** Start of Extracted text **

Stanford Magazine

In the Belly of the Boat

Barrett Sheridan
September 1, 2010

Nearly eight decades old, the John J. Harvey, a New York City fireboat, is retired from its days of patrolling the harbor and dousing dock flare-ups. Now it operates as a roving restoration project with standing in the National Register of Historic Places. But the aging technology still packs a wallop. To delight tourists, schoolchildren and other passengers, the ship’s five diesel engines can still suck up Hudson River water and send it gushing through the air at the rate of about 18,000 gallons a minute—an output equivalent to 20 fire trucks—with enough force to punch a hole through a concrete wall.

** End of Extracted text **

[Direction]
Answer these questions about the fireboat article, one per line:
1. Who wrote it, and on what date was it published?
2. How many diesel engines does the John J. Harvey have?
3. The ship's water output equals how many fire trucks?

** Start of Records **

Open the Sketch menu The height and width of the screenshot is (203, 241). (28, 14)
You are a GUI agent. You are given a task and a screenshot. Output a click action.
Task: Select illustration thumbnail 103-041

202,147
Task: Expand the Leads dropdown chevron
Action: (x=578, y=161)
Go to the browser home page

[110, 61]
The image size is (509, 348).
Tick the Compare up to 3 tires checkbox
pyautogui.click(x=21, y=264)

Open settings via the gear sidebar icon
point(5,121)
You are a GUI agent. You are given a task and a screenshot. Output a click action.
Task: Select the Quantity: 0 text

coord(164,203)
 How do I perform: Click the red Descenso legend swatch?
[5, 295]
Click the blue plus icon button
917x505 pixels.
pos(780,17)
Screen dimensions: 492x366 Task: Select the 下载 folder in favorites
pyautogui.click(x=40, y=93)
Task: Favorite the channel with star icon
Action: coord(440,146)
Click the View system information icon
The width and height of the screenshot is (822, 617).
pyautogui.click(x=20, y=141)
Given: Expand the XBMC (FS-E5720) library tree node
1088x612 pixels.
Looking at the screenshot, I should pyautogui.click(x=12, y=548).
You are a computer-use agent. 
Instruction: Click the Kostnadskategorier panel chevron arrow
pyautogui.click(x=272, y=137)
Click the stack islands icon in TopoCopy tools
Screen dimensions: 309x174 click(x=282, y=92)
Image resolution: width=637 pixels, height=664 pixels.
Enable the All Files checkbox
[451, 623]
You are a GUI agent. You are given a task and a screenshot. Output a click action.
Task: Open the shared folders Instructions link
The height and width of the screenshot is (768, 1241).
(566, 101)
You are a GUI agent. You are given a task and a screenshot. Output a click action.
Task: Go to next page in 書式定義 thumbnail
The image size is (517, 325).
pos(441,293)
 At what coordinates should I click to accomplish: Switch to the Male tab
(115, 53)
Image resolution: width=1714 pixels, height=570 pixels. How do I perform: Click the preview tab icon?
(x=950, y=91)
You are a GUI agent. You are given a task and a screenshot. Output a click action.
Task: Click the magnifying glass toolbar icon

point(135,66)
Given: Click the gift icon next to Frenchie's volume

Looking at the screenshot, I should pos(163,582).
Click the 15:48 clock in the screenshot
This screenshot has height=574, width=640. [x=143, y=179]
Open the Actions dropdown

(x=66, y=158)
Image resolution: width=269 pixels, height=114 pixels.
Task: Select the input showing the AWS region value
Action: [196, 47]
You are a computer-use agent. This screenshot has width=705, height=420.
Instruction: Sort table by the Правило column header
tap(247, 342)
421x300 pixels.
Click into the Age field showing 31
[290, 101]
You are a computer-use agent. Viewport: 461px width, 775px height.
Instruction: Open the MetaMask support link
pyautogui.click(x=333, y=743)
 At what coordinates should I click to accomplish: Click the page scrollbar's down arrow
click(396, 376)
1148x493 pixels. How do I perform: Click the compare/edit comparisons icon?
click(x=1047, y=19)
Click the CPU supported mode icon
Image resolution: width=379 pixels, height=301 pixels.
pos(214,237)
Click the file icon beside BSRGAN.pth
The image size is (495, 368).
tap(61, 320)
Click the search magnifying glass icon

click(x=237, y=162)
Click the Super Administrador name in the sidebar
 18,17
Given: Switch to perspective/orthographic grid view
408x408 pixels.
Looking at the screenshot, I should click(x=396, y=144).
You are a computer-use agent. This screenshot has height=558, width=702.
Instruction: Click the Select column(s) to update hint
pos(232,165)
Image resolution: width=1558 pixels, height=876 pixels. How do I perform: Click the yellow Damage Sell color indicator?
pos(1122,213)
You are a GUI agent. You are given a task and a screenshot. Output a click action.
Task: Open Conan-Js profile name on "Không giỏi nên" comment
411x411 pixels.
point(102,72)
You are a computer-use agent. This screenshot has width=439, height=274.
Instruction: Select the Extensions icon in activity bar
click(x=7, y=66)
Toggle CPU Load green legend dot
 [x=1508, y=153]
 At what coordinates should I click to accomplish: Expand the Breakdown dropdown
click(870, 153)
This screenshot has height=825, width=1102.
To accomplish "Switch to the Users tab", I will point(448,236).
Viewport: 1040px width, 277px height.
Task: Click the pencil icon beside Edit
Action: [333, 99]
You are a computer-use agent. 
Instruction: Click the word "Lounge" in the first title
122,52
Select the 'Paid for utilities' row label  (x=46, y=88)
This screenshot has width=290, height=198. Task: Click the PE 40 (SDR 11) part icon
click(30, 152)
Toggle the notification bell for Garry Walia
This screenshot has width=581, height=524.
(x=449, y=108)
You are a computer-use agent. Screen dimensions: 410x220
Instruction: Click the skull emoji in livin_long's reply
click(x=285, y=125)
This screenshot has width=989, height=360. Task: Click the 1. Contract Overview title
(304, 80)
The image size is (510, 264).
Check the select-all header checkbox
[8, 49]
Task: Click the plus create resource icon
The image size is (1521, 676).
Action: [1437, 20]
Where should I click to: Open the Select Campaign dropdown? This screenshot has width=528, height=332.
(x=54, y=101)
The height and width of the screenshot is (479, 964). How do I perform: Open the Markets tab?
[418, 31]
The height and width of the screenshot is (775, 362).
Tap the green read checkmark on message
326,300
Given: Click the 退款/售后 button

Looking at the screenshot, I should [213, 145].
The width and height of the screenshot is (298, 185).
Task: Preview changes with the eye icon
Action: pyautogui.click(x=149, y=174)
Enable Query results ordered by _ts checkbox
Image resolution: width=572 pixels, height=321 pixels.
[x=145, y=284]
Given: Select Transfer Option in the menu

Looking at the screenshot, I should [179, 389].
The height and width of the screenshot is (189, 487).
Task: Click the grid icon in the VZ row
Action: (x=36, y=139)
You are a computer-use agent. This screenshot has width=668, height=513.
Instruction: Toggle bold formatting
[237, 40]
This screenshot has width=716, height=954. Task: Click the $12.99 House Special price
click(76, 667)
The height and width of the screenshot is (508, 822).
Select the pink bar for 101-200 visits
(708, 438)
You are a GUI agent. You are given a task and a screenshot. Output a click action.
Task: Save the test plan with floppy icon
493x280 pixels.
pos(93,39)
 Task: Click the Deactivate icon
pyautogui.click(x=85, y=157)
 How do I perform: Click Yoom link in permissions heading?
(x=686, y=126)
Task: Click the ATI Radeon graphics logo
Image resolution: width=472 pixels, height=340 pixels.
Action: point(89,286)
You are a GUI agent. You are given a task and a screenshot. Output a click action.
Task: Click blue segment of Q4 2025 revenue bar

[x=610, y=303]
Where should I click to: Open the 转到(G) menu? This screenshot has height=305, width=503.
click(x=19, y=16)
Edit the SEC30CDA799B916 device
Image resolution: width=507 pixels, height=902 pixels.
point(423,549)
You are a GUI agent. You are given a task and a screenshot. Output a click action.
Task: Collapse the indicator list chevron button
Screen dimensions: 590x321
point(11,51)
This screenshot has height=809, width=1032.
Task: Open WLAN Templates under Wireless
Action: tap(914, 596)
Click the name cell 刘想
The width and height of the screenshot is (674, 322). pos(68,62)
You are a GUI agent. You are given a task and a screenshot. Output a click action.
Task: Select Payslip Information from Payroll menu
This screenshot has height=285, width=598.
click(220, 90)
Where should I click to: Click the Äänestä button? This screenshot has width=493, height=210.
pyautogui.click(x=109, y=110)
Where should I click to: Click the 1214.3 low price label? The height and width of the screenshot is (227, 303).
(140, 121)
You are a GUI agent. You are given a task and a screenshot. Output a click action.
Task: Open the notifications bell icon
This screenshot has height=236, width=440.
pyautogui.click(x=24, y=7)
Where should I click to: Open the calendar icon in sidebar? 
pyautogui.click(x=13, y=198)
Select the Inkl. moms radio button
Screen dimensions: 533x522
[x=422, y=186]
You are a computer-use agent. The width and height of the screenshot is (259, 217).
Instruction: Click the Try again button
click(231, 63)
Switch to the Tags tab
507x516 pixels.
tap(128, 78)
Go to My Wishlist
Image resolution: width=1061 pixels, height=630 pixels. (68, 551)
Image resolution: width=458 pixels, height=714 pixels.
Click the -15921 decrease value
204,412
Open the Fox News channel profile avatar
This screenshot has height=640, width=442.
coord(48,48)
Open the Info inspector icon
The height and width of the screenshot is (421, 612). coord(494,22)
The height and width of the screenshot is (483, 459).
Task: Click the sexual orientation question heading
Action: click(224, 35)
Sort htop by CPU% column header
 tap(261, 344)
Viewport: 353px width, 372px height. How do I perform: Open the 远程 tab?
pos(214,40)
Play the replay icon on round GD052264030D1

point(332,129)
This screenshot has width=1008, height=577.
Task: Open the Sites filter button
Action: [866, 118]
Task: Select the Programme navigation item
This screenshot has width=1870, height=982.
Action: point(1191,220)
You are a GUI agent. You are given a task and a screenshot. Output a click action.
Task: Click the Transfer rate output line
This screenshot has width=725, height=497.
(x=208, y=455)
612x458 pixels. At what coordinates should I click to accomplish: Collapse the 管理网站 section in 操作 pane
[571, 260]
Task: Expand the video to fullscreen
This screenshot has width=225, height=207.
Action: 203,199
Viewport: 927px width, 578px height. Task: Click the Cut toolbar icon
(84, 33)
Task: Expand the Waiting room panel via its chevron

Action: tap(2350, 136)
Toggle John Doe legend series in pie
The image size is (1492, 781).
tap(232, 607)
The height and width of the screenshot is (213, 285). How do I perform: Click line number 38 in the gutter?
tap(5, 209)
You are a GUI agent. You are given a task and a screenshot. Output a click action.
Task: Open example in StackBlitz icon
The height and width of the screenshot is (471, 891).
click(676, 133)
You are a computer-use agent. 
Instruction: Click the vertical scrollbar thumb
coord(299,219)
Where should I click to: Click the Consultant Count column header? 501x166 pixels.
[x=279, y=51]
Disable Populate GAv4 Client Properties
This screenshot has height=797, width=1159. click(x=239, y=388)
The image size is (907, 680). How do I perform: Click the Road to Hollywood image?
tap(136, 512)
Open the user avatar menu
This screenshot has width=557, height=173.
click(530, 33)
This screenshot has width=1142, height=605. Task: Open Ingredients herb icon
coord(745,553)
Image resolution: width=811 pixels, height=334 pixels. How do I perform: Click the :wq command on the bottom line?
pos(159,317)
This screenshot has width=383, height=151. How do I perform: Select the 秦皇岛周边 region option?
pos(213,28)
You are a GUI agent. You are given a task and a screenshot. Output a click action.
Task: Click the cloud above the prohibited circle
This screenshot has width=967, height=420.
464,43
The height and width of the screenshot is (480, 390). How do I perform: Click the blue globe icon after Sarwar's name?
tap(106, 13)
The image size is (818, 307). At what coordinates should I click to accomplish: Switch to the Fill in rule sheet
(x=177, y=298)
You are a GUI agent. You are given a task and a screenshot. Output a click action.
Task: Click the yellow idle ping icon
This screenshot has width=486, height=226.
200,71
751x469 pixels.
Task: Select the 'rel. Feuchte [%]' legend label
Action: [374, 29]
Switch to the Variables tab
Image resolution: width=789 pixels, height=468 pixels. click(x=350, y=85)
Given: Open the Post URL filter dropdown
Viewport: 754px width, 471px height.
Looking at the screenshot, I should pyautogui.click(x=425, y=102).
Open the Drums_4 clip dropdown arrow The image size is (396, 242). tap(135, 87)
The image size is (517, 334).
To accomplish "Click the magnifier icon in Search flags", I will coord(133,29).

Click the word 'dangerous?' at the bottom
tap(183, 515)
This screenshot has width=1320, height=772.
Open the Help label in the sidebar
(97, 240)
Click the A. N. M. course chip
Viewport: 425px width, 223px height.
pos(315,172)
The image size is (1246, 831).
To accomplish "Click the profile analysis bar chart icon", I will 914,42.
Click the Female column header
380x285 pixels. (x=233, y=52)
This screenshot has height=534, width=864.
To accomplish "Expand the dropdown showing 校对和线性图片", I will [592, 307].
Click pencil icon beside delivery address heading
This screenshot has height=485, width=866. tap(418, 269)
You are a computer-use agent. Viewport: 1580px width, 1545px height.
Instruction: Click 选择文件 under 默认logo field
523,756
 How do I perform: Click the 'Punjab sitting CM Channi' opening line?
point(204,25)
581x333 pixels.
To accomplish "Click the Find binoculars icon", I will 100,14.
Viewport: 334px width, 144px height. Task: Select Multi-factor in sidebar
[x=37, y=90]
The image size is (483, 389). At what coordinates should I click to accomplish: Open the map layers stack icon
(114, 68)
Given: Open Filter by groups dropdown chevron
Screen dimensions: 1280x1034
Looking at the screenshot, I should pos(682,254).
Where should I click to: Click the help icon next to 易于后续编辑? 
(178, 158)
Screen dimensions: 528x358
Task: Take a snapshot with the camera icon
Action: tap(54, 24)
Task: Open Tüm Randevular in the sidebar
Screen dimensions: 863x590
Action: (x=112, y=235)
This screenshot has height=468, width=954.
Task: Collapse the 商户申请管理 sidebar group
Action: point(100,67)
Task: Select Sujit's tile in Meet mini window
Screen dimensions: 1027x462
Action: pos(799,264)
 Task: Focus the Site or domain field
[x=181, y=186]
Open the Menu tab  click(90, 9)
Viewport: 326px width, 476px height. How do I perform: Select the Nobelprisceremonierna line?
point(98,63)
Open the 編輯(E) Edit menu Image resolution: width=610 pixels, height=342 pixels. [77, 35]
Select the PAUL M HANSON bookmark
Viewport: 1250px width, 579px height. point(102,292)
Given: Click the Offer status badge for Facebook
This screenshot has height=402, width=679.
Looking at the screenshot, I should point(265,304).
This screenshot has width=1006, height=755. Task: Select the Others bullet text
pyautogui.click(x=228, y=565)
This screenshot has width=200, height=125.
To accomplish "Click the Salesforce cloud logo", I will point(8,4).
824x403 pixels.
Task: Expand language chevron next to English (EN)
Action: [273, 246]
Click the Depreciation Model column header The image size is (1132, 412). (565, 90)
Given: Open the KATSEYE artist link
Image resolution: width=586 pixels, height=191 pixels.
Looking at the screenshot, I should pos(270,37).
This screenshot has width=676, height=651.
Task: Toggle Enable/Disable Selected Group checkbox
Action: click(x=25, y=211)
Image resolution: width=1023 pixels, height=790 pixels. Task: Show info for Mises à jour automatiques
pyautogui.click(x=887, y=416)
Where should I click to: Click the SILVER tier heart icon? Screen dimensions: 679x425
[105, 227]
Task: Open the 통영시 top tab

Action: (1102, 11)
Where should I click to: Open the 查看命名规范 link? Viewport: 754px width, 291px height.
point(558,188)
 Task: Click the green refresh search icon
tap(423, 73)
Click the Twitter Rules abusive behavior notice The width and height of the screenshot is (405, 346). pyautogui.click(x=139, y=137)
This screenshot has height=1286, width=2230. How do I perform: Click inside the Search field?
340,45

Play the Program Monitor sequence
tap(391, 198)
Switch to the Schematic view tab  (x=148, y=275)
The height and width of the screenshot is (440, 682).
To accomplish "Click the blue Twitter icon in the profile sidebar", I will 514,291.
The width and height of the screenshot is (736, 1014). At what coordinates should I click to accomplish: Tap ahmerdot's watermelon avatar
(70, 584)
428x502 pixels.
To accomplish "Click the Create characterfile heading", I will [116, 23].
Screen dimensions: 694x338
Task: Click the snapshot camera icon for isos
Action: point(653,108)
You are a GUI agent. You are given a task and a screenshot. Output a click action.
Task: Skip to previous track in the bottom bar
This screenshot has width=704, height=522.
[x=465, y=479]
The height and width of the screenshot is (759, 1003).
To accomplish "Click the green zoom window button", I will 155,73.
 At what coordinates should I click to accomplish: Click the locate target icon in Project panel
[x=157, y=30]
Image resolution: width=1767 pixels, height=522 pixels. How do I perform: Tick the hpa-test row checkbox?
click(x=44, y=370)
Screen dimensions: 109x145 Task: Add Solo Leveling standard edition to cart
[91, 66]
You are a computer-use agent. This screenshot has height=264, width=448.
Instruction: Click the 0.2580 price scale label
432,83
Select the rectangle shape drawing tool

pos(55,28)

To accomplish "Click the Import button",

** End of Records **

[Answer to this task]
1. Barrett Sheridan, September 1, 2010
2. Five
3. 20